TASKS AND EXERCISES:
A: Return a verbatim passage from the text on the Azadi Square war rug: start at the words that have "The Farsi text" and stop after "credit Reuters/Morteza Nikoubazi.".
B: In the text on the Azadi Square war rug, who is named as the architect of the structure?

------ SELECTED TEXT

Here is an image with many “war rug” characteristics (the frame of military vehicles, helicopters, jet planes buzzing the mosques) but its primary motif is the monument in Azadi Square in Tehran. The text on the image below is more ambiguous: Hossein Valamanesh thinks it may read “pool of water” (phonetically Hoz Ab) but does not recognise the reference.
The Farsi text on the left of the monument reads “Azardi”, and on the right, “Tehran” and above “Afghanistan Tehran”. “HEB” does not ring any bells…
If this is Azadi Square, then this is its most recent manifestation:
Zooming out to reveal its context:
President Mahmoud Ahmadinejad at a press conference in front of a very complex image, to say the least. Clearly a monument’s symbolic value can be appropriated by whoever is calling the shots. See its origins below. Source: Sydney Morning Herald, 29-30 April, 2006, p13. “Tehran says it will ignore UN on nuclear program” by William Broad and Elaine Sciolino, New York Times, Los Angeles Times, and Reuters. Image credit Reuters/Morteza Nikoubazi.
Image courtesy arezoo20.tripod.com/tehran.htm
And from Wikipedia:
Azadi Square (میدانِ آزادی). Called Shahyaad (شاه یاد), (Translation: “Remembrance of the Shahs (Kings)”) Square before the Iranian revolution, is a very famous square in Tehran, the capital of Iran. Currently it is called “Meydane-Azadi” (Translation: “Azadi (Freedom) Square”) in Persian, being the place where demonstrations leading to the Iranian Revolution on 12 December 1978 took place. This building is a symbol of Iran’s pre-Islamic Sassanid architecture, with the combination of a post-Islamic theme. The Shahyad tower was originally built under the rule of the late Shah, and completed in 1971 in commemoration of the 2500th anniversary of the Persian Empire. The architect of the structure is a Bahai by the name Mohandes Hossein Amanat.

------------
------ INFORMATION SUPPLIED

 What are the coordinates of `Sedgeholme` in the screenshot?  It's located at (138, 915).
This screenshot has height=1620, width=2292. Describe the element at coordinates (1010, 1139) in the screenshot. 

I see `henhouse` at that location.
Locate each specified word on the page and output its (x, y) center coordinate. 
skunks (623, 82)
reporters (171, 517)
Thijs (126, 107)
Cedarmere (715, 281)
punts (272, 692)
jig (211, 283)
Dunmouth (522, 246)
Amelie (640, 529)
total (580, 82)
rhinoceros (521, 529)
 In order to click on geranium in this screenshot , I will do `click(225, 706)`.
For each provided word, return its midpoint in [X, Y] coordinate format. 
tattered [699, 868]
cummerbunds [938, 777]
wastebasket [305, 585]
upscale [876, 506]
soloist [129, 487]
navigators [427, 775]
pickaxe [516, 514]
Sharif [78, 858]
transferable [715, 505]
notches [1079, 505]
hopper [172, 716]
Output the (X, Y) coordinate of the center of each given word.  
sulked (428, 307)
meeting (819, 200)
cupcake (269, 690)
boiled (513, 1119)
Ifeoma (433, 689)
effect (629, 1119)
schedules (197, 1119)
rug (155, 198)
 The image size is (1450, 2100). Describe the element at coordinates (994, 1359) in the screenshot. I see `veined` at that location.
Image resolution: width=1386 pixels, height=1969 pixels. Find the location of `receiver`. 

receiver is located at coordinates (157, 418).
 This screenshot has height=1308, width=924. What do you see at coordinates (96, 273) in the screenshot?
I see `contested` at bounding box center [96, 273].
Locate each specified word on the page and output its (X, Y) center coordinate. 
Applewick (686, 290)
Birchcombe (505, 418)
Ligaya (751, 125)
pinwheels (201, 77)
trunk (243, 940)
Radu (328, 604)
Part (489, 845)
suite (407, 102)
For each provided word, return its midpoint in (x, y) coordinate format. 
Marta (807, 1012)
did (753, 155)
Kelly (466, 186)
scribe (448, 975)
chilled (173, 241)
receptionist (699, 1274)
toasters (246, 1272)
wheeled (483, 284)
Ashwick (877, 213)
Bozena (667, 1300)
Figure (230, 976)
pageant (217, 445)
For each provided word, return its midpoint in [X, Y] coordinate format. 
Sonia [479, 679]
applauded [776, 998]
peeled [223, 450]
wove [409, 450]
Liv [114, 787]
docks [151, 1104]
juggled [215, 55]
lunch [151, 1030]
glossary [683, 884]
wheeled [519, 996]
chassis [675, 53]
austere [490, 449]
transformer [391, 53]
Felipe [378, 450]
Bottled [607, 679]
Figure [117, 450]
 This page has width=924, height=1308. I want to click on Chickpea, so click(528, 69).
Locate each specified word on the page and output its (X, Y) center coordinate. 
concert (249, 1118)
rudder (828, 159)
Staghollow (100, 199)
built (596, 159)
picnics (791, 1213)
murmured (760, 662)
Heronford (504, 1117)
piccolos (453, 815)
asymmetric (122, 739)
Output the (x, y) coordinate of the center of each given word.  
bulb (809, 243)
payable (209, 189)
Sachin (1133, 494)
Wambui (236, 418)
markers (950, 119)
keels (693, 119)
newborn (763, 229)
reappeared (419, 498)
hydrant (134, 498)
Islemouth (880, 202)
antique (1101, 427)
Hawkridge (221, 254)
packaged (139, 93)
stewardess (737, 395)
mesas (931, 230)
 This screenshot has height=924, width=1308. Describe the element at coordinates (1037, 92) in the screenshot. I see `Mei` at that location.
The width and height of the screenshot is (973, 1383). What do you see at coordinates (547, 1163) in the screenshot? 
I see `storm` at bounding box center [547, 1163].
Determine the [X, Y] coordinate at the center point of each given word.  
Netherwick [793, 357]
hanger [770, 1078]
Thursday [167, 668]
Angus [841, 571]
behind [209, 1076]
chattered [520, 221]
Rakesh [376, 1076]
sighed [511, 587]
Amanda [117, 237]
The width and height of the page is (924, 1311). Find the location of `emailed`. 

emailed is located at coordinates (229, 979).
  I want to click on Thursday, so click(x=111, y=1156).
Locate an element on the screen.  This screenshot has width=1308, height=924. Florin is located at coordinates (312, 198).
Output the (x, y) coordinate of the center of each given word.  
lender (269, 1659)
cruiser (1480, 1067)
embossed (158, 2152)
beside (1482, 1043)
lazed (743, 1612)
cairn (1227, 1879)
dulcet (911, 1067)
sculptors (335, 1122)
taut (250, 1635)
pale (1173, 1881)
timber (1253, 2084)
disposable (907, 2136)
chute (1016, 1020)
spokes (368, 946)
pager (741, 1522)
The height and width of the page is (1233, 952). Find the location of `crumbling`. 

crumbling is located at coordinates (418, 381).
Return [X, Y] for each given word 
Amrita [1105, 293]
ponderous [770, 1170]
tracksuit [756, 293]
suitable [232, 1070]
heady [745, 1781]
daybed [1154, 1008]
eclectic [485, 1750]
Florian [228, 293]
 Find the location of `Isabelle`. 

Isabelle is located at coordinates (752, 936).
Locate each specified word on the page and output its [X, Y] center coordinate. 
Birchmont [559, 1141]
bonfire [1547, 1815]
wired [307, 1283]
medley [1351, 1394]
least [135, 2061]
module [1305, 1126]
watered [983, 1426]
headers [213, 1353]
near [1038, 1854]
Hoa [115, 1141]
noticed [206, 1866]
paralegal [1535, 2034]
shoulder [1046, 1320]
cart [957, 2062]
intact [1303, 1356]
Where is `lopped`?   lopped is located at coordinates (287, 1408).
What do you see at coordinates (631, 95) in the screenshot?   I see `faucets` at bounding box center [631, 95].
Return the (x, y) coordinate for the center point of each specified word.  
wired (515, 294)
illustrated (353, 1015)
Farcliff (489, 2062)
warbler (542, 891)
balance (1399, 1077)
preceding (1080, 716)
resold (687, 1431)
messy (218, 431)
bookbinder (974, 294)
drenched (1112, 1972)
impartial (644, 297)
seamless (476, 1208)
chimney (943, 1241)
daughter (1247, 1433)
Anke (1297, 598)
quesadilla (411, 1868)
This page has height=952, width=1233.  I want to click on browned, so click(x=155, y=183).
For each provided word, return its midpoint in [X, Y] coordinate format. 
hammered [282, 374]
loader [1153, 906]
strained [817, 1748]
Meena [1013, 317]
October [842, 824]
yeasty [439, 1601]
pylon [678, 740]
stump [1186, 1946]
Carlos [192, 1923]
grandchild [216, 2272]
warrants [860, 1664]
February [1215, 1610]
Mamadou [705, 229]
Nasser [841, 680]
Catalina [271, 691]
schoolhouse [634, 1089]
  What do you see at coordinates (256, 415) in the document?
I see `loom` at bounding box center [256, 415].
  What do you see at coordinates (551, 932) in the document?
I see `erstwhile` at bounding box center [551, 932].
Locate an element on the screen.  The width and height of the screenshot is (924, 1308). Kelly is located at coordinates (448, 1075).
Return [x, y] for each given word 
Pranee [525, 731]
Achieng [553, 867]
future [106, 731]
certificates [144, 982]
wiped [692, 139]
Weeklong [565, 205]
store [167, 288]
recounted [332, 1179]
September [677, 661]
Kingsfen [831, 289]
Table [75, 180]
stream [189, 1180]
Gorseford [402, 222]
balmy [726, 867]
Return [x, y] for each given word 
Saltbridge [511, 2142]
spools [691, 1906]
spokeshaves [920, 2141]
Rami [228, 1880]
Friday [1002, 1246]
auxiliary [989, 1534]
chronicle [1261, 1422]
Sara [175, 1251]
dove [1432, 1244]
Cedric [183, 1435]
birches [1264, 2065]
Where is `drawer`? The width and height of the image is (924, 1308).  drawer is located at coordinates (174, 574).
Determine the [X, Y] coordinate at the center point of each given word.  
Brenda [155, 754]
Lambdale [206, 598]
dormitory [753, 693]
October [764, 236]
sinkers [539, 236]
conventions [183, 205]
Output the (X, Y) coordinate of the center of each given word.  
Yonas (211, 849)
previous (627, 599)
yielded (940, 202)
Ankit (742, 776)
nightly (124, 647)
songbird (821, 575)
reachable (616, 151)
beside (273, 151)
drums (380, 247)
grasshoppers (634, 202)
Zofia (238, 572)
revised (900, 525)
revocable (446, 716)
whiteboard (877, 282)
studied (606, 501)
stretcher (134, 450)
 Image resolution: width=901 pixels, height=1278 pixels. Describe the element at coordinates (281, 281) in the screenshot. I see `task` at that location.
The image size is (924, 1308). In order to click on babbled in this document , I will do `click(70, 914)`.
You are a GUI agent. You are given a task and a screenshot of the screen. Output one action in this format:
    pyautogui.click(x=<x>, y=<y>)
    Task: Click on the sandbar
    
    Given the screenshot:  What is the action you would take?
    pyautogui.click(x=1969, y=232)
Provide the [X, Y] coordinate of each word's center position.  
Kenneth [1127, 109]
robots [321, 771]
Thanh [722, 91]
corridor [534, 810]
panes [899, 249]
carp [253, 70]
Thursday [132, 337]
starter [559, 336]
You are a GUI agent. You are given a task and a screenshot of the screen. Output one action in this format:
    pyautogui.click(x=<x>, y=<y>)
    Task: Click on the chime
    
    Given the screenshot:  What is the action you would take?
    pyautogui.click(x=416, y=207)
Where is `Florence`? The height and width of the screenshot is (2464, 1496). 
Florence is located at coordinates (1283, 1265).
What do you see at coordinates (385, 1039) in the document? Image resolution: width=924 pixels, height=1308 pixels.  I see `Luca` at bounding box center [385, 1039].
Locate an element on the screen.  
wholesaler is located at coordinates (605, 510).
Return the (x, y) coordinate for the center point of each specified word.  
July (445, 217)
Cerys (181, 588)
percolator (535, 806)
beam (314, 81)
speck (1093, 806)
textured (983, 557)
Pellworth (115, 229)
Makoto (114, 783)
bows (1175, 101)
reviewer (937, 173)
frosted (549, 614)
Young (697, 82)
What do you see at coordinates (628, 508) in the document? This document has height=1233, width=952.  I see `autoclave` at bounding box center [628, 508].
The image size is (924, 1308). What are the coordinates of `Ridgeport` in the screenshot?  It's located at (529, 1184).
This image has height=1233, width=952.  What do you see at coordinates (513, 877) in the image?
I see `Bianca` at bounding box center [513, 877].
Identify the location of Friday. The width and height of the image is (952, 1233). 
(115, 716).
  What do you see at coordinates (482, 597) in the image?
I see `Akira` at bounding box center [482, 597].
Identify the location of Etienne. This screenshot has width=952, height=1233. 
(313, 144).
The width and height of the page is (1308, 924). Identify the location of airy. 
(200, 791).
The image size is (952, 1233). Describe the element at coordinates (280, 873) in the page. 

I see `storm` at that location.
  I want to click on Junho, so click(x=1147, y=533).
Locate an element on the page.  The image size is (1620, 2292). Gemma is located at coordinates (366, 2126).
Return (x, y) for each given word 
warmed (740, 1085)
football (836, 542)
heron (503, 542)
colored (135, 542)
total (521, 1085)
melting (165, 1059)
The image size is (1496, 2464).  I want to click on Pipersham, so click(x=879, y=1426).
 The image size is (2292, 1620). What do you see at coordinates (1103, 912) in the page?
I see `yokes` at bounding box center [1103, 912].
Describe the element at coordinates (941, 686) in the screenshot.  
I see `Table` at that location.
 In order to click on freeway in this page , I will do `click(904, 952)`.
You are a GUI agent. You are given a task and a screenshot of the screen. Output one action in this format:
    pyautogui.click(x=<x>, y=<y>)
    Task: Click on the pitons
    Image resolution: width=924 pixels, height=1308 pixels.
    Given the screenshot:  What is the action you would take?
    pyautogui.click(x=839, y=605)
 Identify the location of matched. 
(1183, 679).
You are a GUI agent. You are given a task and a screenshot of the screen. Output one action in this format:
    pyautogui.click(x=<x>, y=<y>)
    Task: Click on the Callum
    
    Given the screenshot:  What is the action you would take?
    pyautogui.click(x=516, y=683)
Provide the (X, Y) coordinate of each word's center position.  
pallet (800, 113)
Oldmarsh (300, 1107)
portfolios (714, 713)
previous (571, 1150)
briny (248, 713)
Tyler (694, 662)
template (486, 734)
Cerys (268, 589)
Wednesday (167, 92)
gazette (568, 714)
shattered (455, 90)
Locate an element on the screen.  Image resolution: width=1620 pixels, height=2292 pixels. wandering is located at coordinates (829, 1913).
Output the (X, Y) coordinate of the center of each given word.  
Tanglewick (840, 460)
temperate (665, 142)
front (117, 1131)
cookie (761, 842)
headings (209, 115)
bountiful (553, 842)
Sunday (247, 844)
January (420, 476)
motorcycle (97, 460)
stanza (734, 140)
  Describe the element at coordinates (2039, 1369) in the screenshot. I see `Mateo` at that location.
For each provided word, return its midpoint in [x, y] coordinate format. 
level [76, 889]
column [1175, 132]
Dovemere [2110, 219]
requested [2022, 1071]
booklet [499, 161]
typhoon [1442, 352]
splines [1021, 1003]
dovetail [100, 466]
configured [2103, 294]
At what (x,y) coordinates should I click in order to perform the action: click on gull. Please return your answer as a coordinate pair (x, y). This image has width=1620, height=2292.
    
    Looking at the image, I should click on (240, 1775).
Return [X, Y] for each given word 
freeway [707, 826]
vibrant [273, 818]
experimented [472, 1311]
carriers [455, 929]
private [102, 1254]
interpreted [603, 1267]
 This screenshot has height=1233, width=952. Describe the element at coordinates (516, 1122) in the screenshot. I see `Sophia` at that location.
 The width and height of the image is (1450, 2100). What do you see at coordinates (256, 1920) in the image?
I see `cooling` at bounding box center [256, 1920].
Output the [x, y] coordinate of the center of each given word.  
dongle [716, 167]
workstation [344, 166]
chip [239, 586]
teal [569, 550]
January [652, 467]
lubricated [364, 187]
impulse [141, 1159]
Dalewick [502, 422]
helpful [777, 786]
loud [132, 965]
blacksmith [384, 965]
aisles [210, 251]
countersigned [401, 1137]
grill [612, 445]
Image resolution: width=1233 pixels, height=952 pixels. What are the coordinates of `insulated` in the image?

------------

SOLUTIONS TO THE PROBLEMS:
A:
The Farsi text on the left of the monument reads “Azardi”, and on the right, “Tehran” and above “Afghanistan Tehran”. “HEB” does not ring any bells…
If this is Azadi Square, then this is its most recent manifestation:
Zooming out to reveal its context:
President Mahmoud Ahmadinejad at a press conference in front of a very complex image, to say the least. Clearly a monument’s symbolic value can be appropriated by whoever is calling the shots. See its origins below. Source: Sydney Morning Herald, 29-30 April, 2006, p13. “Tehran says it will ignore UN on nuclear program” by William Broad and Elaine Sciolino, New York Times, Los Angeles Times, and Reuters. Image credit Reuters/Morteza Nikoubazi.

B: Mohandes Hossein Amanat